Anders als bei der Violine und dem Klavier ist das Finale des Concours Reine Elisabeth für Gesang auf vier Abende mit jeweils drei Kandidaten konzentriert und nicht über eine Woche mit je zwei Kandidaten pro Abend verteilt. Warum? Die Programme der Sänger sind etwas kürzer als jene der Instrumentalisten.
Verständlich, denn längere Programme sind in so dichter Folge von den jungen Sängerinnen und Sängern nicht zu bewältigen, schon jetzt müssen sie von einer Arie zur nächsten springen und dabei ihre stilistische Vielseitigkeit zeigen.
Jodie Devos aus Neufchâteau kam die Ehre zuteil, das Finale zu eröffnen. Die 25-Jährige zeigte die ganz große Kunst der Koloratur. Einige Spitzentöne bei der von ihr gewählten Mozart-Konzertarie wirkten noch ein wenig unsicher, aber dann begeisterte sie in Arien von Donizetti und vor allem in Bernsteins Candide: Hier paarte sich Humor mit Spielwitz und großem musikalischen Können.
Eine ganz andere Sopranistin ist die Ungarin Emoke Barath: Sie ist ein lyrischer Sopran.
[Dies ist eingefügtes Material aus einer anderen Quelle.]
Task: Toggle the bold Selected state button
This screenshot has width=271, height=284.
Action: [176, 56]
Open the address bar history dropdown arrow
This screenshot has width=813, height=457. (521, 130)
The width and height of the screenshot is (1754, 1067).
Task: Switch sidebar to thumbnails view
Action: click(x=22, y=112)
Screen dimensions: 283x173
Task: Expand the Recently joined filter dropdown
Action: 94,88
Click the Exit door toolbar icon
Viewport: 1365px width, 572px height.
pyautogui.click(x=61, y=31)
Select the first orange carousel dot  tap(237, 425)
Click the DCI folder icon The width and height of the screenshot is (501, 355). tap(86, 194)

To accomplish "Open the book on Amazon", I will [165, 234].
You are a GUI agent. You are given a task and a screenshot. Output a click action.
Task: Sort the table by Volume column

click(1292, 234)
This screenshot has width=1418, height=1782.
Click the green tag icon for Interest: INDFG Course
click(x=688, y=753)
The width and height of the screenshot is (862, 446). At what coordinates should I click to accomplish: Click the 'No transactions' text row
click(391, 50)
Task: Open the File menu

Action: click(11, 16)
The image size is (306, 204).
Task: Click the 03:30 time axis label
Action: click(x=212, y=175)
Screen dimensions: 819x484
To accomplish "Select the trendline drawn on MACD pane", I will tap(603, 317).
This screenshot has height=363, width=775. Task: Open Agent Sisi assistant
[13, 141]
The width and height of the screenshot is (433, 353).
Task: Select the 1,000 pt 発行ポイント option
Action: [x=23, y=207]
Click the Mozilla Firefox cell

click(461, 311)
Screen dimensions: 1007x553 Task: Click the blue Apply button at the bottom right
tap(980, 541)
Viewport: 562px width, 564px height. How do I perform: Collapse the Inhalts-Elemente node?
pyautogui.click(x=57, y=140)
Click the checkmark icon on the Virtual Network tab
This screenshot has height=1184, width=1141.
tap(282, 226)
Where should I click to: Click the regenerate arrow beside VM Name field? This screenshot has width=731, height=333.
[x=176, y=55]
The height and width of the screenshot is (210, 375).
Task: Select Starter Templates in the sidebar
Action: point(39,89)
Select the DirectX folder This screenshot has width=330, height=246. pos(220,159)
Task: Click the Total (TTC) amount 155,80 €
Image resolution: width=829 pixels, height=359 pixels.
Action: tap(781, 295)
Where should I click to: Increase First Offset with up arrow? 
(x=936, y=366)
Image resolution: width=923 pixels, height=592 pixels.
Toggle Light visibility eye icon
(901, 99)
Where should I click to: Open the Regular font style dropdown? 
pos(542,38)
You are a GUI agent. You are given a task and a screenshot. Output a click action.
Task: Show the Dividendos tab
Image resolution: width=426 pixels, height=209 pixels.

Sie gestaltete ihr Programm mit sehr viel Finesse, aber auch sie verfügt nicht über eine Riesenstimme. Sie legt eher Wert auf die Zwischentöne und das hat seinen Charme.
Enttäuschend war hingegen ihr Landsmann Levente Pall, ein Bass mit einer Tendenz zur höheren Bariton-Stimme. Gerade die tiefsten Töne verloren immer wieder an Klangfarbe. Auch nimmt er sich hinsichtlich des Tempos und der Zusammenspiels mit dem Orchester sehr viel Freiheiten, aber bemerkenswert seine Bühnenpräsenz.
Der zweite Abend wurde vom französischen Mezzo-Sopran Sarah Laulan eröffnet. Auch sie ist eine Bühnennatur. Sie spielt und singt mit einer Lockerheit, die schon auf eine gewisse Erfahrung aufbaut. Mit ihren 29 Jahren zählt sie zu den älteren Finalisten. Sie zeigt eine Vielfalt, die von Wagners Waltraute aus der Götterdämmerung bis zu Bizets Carmen reicht. Besonders als Carmen glänzt sie, während sie zuvor in den deutschen Arien doch noch ihre Aussprache verbessern könnte.
Deutsche Sprache, schwere Sprache - das gilt auch für die Koreanerin Hyeseng Park. Aber wie sie danach als Manon in der gleichnamigen Oper von Massenet und als Violetta in Verdis Traviata die Koloraturen meistert, das verlangt unseren höchsten Respekt. Jeder noch so virtuose Triller sitzt, sie spielt förmlich mit ihrer Stimme, die ihre keine Grenzen setzt.
Nach der Pause dann ein Stimmungswechsel, der kaum kontrastreicher hätte sein können. Daniela Gerstenmeyer aus Deutschland hat sich auf das Oratorien-Repertoire für ihren Finalauftritt fokussiert. Welch wunderbare Stimme, welcher Ausdruck, allerdings auf eine sehr in sich gekehrte Art. Sie sucht nie den schnellen Effekt, sondern möchte mit einer bis dahin beim Concours nicht gehörten Innigkeit überzeugen. Dass dies nicht zu den Jubelstürmen des Publikums wie zuvor bei Jodie Devos und vor allem Hyeseng Park führen kann, erklärt sich von selber.
Aber wie entscheidet die Jury? Beim Gesangswettbewerb ist es noch spekulativer, eine Prognose zu wagen, als beim Violin- oder Klavierwettstreit. Außerdem: Es ist erst Halbzeit. Am Freitag und Samstag sind noch jeweils drei Finalisten an der Reihe, mit Sheva Tehoval auch noch eine weitere Belgierin.